Ces cinq phases de la vie d'Isaac ont correspondu pour lui à cinq changements de nationalité tout en restant en Galicie orientale. Ce sont les frontières qui ont bougé autour de lui. Les vicissitudes de l'histoire ont fait que cette région de l'Europe centrale s'est vue disputée par tour à tour par l'Autriche-Hongrie, la Pologne, l'URSS, et l'Allemagne. Au mépris bien entendu de ses habitants, toutes confessions confondues, en particulier de la population juive. Ce qui fait imaginer à Isaac en son for intérieur que sa patrie la plus fidèle reste sa religion. Elle l'a accompagné fidèlement, tout au long « de cette vie merdique, absurde et inhumaine » jusqu'au camp de concentration puis contre toute attente et toute logique au fin fond de la Sibérie lorsqu'une de ses vies lui fera connaître le goulag. Même si la foi souveraine qui préside à sa vie chancelle quelque peu dans son coeur au point de faire inscrire en incipit à l'auteur de cet ouvrage : « Si la demeure de Dieu possédait des fenêtres, il y aurait beau temps que ses carreaux seraient brisés. »

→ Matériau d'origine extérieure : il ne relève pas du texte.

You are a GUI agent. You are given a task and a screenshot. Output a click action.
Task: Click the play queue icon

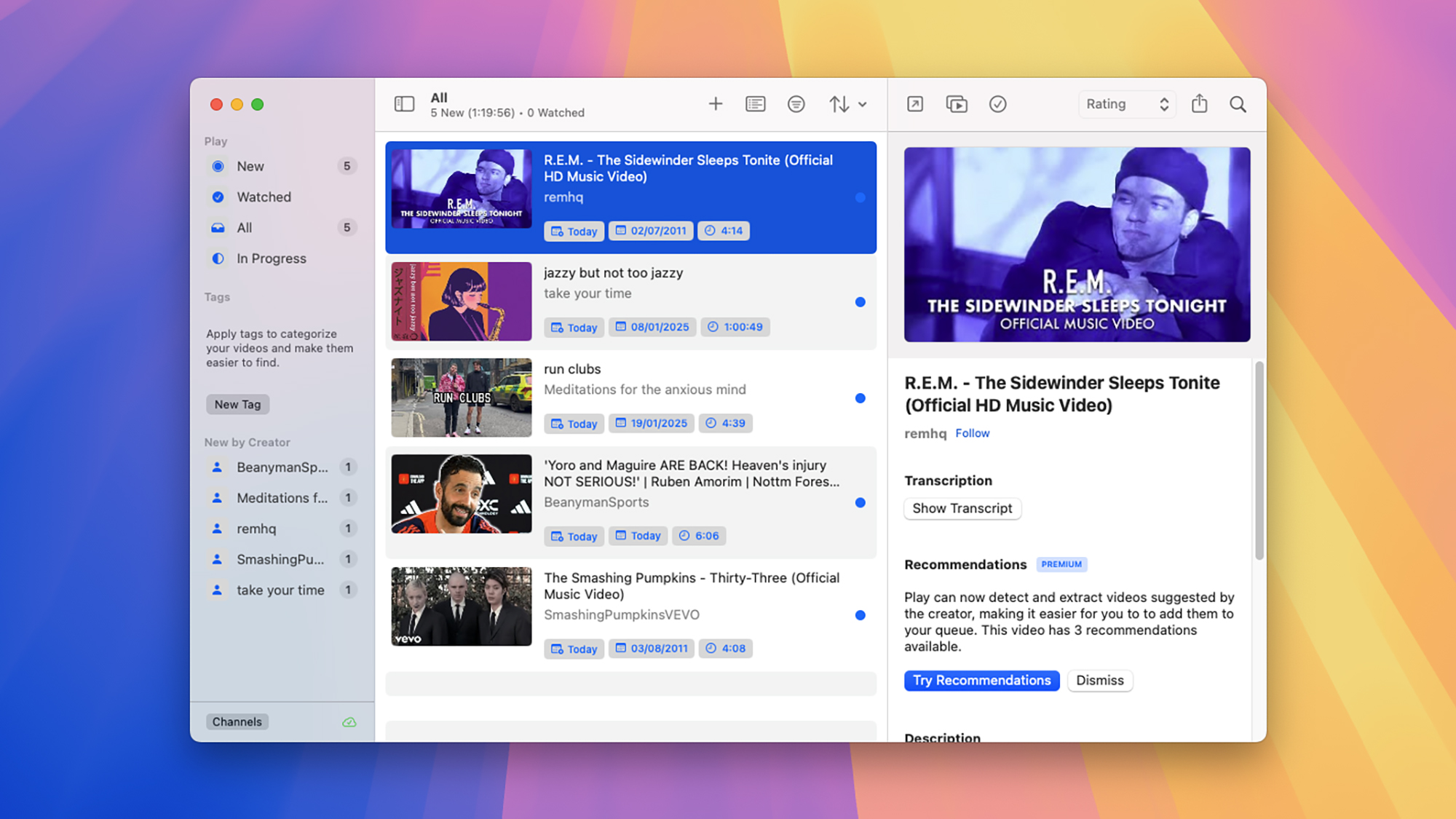click(956, 104)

Dans les vies d'Isaac, il en est une sixième qui les coiffe du halo de l'amour. Amour qu'Isaac porte à Sarah, son épouse, et à ses trois enfants. Autant de lumières de vie qui s'éteindront dans les camps ou sur les champs de bataille puisqu'aucun de ces êtres aimés ne reviendra combler ses vieux jours de sa présence aimante.

« Punition divine ou secrète caresse », c'est un membre du peuple élu qui s'interroge. Laissant entendre que cette élection lui semble loin d'être une aubaine. Il suffit de scruter l'histoire pour s'en convaincre. Mais là encore c'est la dérision qui l'emporte même dans les moments les plus noirs. le ton reste résolument celui de l'humour. Subtile, caustique, sophistiqué, efficace. Terriblement efficace quand il s'agit traiter avec dédain les acteurs du Système et de redonner de la grandeur à l'être insignifiant. Vous n'aurez pas ma haine semble-t-il marteler. Vous ne me prendrez pas au piège de votre bassesse clame-t-il ainsi à ceux qui piétinent la personne humaine.

Isaac se refuse à confondre l'Idée et le Système appelé à la matérialiser, s'y substituant tout en s'en légitimant. le système naît et se nourrit de l'idée, puis s'auto alimente et sombre dans l'atrophie, la perversion. Toute idée a le droit d'être. C'est le système qui en découle qui fait son malheur. Égratignant au passage le Christianisme qui a connu ses égarements quand son système s'est exprimé par l'inquisition.

« As-tu déjà vu un Juif se taire quand il a envie de parler ? » Tutoyant son lecteur il en fait son intime, Isaac a voulu lui laisser un message de sagesse, de tolérance. de philosophie à l'épreuve du dogme. L'un et l'autre s'accordant au service de l'humble, poussière humaine balayée par le système. Sans omettre de faire connaître sa solidarité confessionnelle, par-delà les siècles, clamant que la vraie grandeur exige un esprit libre dans ses pensées, ses choix, y accordant ses actes tant qu'ils respectent l'autre. le pentateuque ou les cinq vies d'Isaac est le livre de l'apaisement à défaut d'être celui du pardon. Son style en fait un ouvrage savoureux pour une potion amère.

Je remercie Babelio et les éditions Autrement de m'avoir gratifié de cet ouvrage.